Martina Silva de Gurruchaga, also known as Doña Martina Silva, was an Argentine patriot. She was known for her actions before and during the Battle of Salta in which she earned the rank of captain.

== Biography ==
Gurruchaga (née Córdoba) was born on 3 November 1790 in Salta, then part of the Spanish Viceroyalty of the Río de la Plata. The daughter of a public official, she came from a relatively privileged background and would go on to marry a local merchant, with whom she would have six children. After the 1810 May Revolution and the subsequent outbreak of the Argentine War of Independence against Spain, Gurruchaga and her husband became strong supporters of the new Argentine government. Gurruchaga would invite pro-independence leaders to stay in her home, and organized the donation of cloth, money, and weapons for the Argentine army.

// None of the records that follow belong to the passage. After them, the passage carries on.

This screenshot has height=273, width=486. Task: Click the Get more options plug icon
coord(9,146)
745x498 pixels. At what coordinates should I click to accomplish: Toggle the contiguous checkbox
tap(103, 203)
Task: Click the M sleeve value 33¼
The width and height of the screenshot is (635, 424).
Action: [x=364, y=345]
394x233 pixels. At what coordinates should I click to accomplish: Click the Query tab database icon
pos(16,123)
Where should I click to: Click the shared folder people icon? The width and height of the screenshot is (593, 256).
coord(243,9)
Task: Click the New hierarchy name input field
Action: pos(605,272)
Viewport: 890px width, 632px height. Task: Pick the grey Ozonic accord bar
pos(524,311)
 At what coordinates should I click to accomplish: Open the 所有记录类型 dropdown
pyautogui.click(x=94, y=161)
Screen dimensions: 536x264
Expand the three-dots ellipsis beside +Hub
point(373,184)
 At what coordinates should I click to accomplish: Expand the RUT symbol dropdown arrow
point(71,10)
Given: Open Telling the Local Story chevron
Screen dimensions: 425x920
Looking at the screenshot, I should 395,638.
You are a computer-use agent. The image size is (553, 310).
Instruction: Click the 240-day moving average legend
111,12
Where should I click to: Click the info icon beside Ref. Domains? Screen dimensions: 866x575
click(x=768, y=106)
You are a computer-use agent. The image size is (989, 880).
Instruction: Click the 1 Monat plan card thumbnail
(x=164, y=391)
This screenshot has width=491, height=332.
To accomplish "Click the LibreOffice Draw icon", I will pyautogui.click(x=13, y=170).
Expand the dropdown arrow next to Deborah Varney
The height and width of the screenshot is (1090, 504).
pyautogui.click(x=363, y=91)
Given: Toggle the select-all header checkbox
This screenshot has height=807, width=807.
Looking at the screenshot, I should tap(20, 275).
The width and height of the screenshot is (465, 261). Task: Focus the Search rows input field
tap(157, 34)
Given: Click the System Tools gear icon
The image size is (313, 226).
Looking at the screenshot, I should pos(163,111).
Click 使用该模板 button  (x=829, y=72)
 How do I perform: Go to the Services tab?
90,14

During the war, Gurruchaga's native town of Salta was occupied by a Spanish army. In 1813, an Argentine army led by Manuel Belgrano advanced towards the city, with intention of liberating it and defeating the Spanish garrison. In preparation for Belgrano's arrival, Gurruchaga armed a company of soldiers, gathered supplies, and sewed a blue and white battle flag. On the day of the Battle of Salta, she led her forces south and linked up with Belgrano, who was grateful for her assistance. The battle was a major victory for the United Provinces of Argentina, and out of gratitude for her actions, Belgrano granted Gurruchaga the ceremonial rank of captain.

Gurruchaga died on 5 March 1873, after which her remains were buried. In 1954, her ashes were re-interred in the Cathedral of Salta, becoming one of two women interred in the cathedral.